İnsan ölçeğinin yeniden kurulması için, yoğun kentsel yapı kütlelerinin parçalanması ve yerleşim birimlerinin daha küçük mahallelere ayrılması gerekmektedir. Hollanda'daki Prens Alexander Polder projesi (1953), bu vizyonun nasıl planlanıp inşa edilebileceğini göstermiştir.

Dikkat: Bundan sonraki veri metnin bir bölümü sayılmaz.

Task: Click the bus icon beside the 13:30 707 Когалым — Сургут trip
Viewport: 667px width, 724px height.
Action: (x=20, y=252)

Yazar, bu değişen şehir yapısının hızla gerçekleştirilebileceğini ve bunun için gereken tek şeyin onu gerçekleştirme iradesidir olduğunu belirtir.

 

Son yüz yılda kentsel tasarımın önemli kilometre taşları

1860: Central Park / İlk kez yaya ve araç trafiği ayrıldı

1882: Doğrusal Şehir / Yaşam, çalışma ve dolaşım işlevlerinin paralel bantlar boyunca sürekli gelişmesine olanak tanıyan yeni bir şehir tipi

1889: Şehir İnşa Sanatı / Erken dönem şehir meydanlarının ilkelerini ortaya koydu

1898: Yarının Bahçe Şehirleri / Büyük metropolleri dağıtmak amacıyla, her biri yaşama ve çalışmaya yönelik küçük, bağımsız bahçe şehirleri yarattı.

1901: Sanayi Şehri / Yirminci yüzyıl şehrinin kentsel yapısının organizasyonuna dair ilk kapsamlı plan.

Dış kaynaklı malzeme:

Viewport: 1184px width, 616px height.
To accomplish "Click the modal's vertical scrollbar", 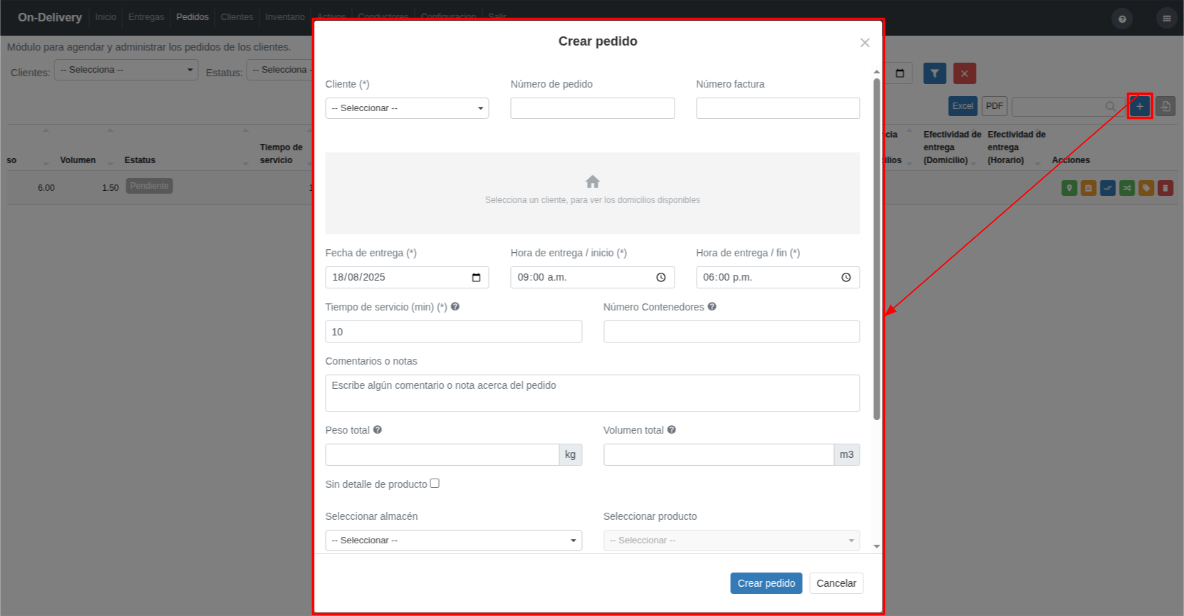I will coord(877,249).
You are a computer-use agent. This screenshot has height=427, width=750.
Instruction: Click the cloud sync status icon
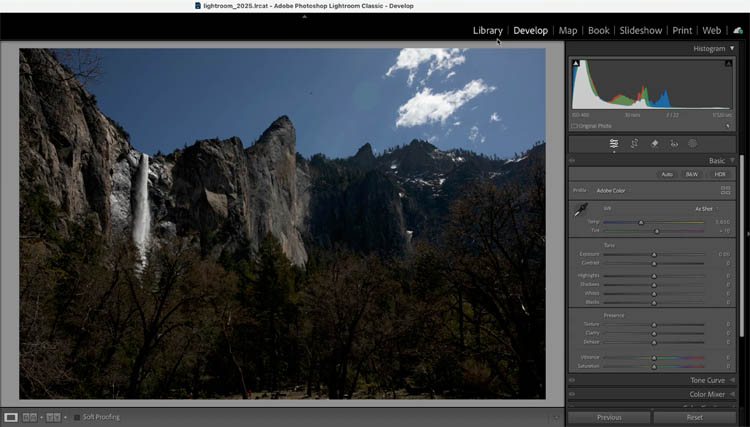(x=737, y=31)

1901: Hollanda'da Konut Mevzuatı / Kentsel yerleşimin ulusal düzeyde örgütlenmesine yönelik ilk sistematik mevzuat

1922: Voisin Planı / Metropol kentinin yeni bir örgütlenmesine yönelik öneri

1927: Radburn / Otomobil çağı için yaya ve araç trafiğinin ayrıldığı, süper blokların olduğu bahçe banliyösü

1933: Atina Tarifesi / Bir şehir planının dört temel işlevini belirledi: yaşamak, çalışmak, zihin ve bedenin dinlenmesi ve dolaşım

1944: Büyük Londra Planı / Kalıcı bir yeşil kuşak ve yeni uydu şehirlerin kurulması.

1945: Saint-Die, Vosges / Bir toplum merkezi için ilk gerçek çağdaş tasarım.

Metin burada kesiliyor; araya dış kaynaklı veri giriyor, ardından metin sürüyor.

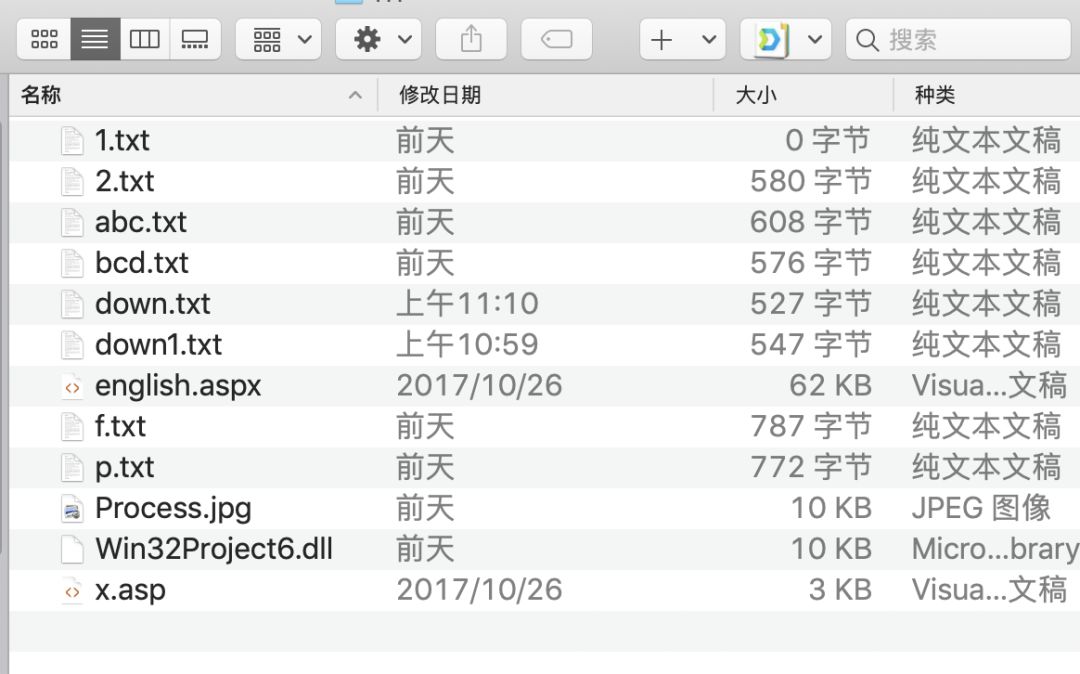This screenshot has width=1080, height=674.
Task: Select english.aspx file icon
Action: (x=72, y=386)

1951: Chandigarh / Kökten ilerici şehir planlamasının asırlık yaşam alışkanlıklarıyla birleşiminin ilk büyük örneği

1953: Alexander Polder / Çeşitli bir nüfusun tüm ihtiyaçlarını karşılayabilecek çağdaş bir kentsel yerleşim biçimi üzerinde çalışılan proje

1953: Back Bay Merkezi / Şehrin çekirdeğinin ilk kez Amerikan biçimini bulduğu gerçekleştirilemeyen proje

1957: Ulusal Opera Binası / Dönemin tonoz sorununa dair vizyonu genişleten ödüllü tasarım.